Repeat every entry below exactly.

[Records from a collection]
-- Opening Marker --
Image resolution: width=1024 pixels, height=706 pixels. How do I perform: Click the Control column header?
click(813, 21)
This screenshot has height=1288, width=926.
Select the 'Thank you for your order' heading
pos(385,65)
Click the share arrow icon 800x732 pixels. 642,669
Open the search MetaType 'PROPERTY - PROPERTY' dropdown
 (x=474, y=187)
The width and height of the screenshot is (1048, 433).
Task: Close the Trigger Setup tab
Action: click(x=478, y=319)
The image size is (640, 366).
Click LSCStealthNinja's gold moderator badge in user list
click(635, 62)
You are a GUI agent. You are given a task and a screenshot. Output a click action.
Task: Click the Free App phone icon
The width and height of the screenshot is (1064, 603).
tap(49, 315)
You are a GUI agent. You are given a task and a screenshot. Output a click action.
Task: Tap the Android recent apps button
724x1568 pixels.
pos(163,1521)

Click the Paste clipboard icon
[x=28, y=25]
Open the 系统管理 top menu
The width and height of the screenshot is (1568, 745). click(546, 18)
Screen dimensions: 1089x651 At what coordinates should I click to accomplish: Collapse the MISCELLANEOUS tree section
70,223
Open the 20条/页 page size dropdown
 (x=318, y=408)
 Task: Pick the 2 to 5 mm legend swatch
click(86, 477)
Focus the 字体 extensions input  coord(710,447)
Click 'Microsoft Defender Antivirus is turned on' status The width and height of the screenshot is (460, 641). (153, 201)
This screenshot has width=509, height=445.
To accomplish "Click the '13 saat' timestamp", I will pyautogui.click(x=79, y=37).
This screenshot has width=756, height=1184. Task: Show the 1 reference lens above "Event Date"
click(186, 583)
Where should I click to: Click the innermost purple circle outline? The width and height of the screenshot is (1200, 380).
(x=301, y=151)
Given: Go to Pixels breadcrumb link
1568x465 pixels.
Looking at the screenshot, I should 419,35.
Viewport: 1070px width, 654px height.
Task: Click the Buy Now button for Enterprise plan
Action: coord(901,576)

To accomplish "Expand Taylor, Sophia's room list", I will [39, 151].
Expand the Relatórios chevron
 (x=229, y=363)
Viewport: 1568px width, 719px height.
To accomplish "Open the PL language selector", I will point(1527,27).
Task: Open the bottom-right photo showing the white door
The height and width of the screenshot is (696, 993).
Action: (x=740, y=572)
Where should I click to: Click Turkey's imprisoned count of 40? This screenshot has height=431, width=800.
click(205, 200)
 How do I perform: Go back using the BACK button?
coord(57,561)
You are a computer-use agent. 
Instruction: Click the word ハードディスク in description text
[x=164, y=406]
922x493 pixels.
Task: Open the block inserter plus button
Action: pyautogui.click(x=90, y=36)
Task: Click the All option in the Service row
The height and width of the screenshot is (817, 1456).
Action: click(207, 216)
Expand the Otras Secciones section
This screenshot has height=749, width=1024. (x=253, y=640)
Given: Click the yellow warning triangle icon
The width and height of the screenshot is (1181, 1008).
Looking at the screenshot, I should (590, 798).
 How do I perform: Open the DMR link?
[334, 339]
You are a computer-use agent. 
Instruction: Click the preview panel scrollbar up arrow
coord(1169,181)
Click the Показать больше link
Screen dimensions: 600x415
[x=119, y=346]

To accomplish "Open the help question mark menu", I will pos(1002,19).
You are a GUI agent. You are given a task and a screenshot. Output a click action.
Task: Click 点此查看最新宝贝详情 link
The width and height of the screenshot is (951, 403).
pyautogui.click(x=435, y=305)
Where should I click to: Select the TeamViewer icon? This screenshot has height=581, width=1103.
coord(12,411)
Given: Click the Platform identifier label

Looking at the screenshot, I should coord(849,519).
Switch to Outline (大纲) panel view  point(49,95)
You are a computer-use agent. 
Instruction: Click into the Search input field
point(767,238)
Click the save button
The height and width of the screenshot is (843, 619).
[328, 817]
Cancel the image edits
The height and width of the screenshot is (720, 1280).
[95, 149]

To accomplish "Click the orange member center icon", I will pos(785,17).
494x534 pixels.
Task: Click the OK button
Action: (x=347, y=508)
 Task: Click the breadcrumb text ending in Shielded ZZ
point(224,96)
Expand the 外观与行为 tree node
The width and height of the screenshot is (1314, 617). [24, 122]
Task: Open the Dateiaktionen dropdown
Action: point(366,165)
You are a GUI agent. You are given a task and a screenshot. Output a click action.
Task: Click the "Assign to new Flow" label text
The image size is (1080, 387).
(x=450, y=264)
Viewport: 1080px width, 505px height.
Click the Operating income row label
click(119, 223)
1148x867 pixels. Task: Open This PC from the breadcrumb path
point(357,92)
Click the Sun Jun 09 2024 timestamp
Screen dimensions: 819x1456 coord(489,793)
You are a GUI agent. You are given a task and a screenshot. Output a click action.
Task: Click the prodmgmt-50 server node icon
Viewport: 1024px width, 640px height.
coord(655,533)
-- Closing Marker --
**Task answer**
Image resolution: width=1024 pixels, height=706 pixels. How do I perform: Click the Control column header?
click(813, 21)
This screenshot has height=1288, width=926.
Select the 'Thank you for your order' heading
pos(385,65)
Click the share arrow icon 800x732 pixels. 642,669
Open the search MetaType 'PROPERTY - PROPERTY' dropdown
 (x=474, y=187)
The width and height of the screenshot is (1048, 433).
Task: Close the Trigger Setup tab
Action: click(x=478, y=319)
The image size is (640, 366).
Click LSCStealthNinja's gold moderator badge in user list
click(635, 62)
You are a GUI agent. You are given a task and a screenshot. Output a click action.
Task: Click the Free App phone icon
The width and height of the screenshot is (1064, 603).
tap(49, 315)
You are a GUI agent. You are given a task and a screenshot. Output a click action.
Task: Tap the Android recent apps button
724x1568 pixels.
pos(163,1521)

Click the Paste clipboard icon
[x=28, y=25]
Open the 系统管理 top menu
The width and height of the screenshot is (1568, 745). click(546, 18)
Screen dimensions: 1089x651 At what coordinates should I click to accomplish: Collapse the MISCELLANEOUS tree section
70,223
Open the 20条/页 page size dropdown
 (x=318, y=408)
 Task: Pick the 2 to 5 mm legend swatch
click(86, 477)
Focus the 字体 extensions input  coord(710,447)
Click 'Microsoft Defender Antivirus is turned on' status The width and height of the screenshot is (460, 641). (153, 201)
This screenshot has width=509, height=445.
To accomplish "Click the '13 saat' timestamp", I will pyautogui.click(x=79, y=37).
This screenshot has width=756, height=1184. Task: Show the 1 reference lens above "Event Date"
click(186, 583)
Where should I click to: Click the innermost purple circle outline? The width and height of the screenshot is (1200, 380).
(x=301, y=151)
Given: Go to Pixels breadcrumb link
1568x465 pixels.
Looking at the screenshot, I should 419,35.
Viewport: 1070px width, 654px height.
Task: Click the Buy Now button for Enterprise plan
Action: coord(901,576)

To accomplish "Expand Taylor, Sophia's room list", I will [39, 151].
Expand the Relatórios chevron
 (x=229, y=363)
Viewport: 1568px width, 719px height.
To accomplish "Open the PL language selector", I will point(1527,27).
Task: Open the bottom-right photo showing the white door
The height and width of the screenshot is (696, 993).
Action: (x=740, y=572)
Where should I click to: Click Turkey's imprisoned count of 40? This screenshot has height=431, width=800.
click(205, 200)
 How do I perform: Go back using the BACK button?
coord(57,561)
You are a computer-use agent. 
Instruction: Click the word ハードディスク in description text
[x=164, y=406]
922x493 pixels.
Task: Open the block inserter plus button
Action: pyautogui.click(x=90, y=36)
Task: Click the All option in the Service row
The height and width of the screenshot is (817, 1456).
Action: click(207, 216)
Expand the Otras Secciones section
This screenshot has height=749, width=1024. (x=253, y=640)
Given: Click the yellow warning triangle icon
The width and height of the screenshot is (1181, 1008).
Looking at the screenshot, I should (590, 798).
 How do I perform: Open the DMR link?
[334, 339]
You are a computer-use agent. 
Instruction: Click the preview panel scrollbar up arrow
coord(1169,181)
Click the Показать больше link
Screen dimensions: 600x415
[x=119, y=346]

To accomplish "Open the help question mark menu", I will pos(1002,19).
You are a GUI agent. You are given a task and a screenshot. Output a click action.
Task: Click 点此查看最新宝贝详情 link
The width and height of the screenshot is (951, 403).
pyautogui.click(x=435, y=305)
Where should I click to: Select the TeamViewer icon? This screenshot has height=581, width=1103.
coord(12,411)
Given: Click the Platform identifier label

Looking at the screenshot, I should coord(849,519).
Switch to Outline (大纲) panel view  point(49,95)
You are a computer-use agent. 
Instruction: Click into the Search input field
point(767,238)
Click the save button
The height and width of the screenshot is (843, 619).
[328, 817]
Cancel the image edits
The height and width of the screenshot is (720, 1280).
[95, 149]

To accomplish "Click the orange member center icon", I will pos(785,17).
494x534 pixels.
Task: Click the OK button
Action: (x=347, y=508)
 Task: Click the breadcrumb text ending in Shielded ZZ
point(224,96)
Expand the 外观与行为 tree node
The width and height of the screenshot is (1314, 617). [24, 122]
Task: Open the Dateiaktionen dropdown
Action: point(366,165)
You are a GUI agent. You are given a task and a screenshot. Output a click action.
Task: Click the "Assign to new Flow" label text
The image size is (1080, 387).
(x=450, y=264)
Viewport: 1080px width, 505px height.
Click the Operating income row label
click(119, 223)
1148x867 pixels. Task: Open This PC from the breadcrumb path
point(357,92)
Click the Sun Jun 09 2024 timestamp
Screen dimensions: 819x1456 coord(489,793)
You are a GUI agent. You are given a task and a screenshot. Output a click action.
Task: Click the prodmgmt-50 server node icon
Viewport: 1024px width, 640px height.
coord(655,533)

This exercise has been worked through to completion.